Problem: Copy out the lines from the one containing "Where should I click to: Delete" through the one containing "point(94,14)", unchanged and including both ends.

....

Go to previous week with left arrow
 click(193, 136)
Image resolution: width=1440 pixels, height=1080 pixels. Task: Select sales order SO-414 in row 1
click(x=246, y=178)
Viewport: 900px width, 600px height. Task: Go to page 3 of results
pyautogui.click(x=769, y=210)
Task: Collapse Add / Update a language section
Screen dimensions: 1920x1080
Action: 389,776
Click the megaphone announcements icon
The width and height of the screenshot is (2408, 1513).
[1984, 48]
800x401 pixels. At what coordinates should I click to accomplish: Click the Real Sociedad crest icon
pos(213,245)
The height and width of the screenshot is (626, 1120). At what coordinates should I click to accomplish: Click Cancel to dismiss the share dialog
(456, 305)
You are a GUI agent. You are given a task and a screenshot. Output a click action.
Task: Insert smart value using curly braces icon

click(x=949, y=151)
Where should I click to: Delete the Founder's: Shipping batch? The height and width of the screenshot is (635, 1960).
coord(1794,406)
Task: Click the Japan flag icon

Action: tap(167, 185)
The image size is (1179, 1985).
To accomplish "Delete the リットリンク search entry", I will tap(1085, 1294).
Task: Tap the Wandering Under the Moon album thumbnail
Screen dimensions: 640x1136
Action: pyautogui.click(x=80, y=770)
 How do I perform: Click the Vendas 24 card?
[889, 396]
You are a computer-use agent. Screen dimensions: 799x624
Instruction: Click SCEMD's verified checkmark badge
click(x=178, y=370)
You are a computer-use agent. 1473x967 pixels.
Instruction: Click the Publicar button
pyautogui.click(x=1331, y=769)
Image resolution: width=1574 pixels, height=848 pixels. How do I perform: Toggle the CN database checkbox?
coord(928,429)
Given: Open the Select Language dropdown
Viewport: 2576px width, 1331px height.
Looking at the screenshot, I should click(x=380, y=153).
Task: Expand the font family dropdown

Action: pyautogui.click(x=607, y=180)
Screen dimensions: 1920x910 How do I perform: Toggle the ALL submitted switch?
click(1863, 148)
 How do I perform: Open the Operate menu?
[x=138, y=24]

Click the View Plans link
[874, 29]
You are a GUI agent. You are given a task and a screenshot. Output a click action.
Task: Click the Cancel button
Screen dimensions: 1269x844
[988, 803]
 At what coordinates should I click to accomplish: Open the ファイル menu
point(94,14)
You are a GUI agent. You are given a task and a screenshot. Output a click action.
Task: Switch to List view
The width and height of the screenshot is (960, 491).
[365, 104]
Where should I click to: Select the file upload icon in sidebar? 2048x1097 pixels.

....

Problem solution:
Where should I click to: Delete the Founder's: Shipping batch? The height and width of the screenshot is (635, 1960).
coord(1794,406)
Task: Click the Japan flag icon

Action: tap(167, 185)
The image size is (1179, 1985).
To accomplish "Delete the リットリンク search entry", I will tap(1085, 1294).
Task: Tap the Wandering Under the Moon album thumbnail
Screen dimensions: 640x1136
Action: pyautogui.click(x=80, y=770)
 How do I perform: Click the Vendas 24 card?
[889, 396]
You are a computer-use agent. Screen dimensions: 799x624
Instruction: Click SCEMD's verified checkmark badge
click(x=178, y=370)
You are a computer-use agent. 1473x967 pixels.
Instruction: Click the Publicar button
pyautogui.click(x=1331, y=769)
Image resolution: width=1574 pixels, height=848 pixels. How do I perform: Toggle the CN database checkbox?
coord(928,429)
Given: Open the Select Language dropdown
Viewport: 2576px width, 1331px height.
Looking at the screenshot, I should click(x=380, y=153).
Task: Expand the font family dropdown

Action: pyautogui.click(x=607, y=180)
Screen dimensions: 1920x910 How do I perform: Toggle the ALL submitted switch?
click(1863, 148)
 How do I perform: Open the Operate menu?
[x=138, y=24]

Click the View Plans link
[874, 29]
You are a GUI agent. You are given a task and a screenshot. Output a click action.
Task: Click the Cancel button
Screen dimensions: 1269x844
[988, 803]
 At what coordinates should I click to accomplish: Open the ファイル menu
point(94,14)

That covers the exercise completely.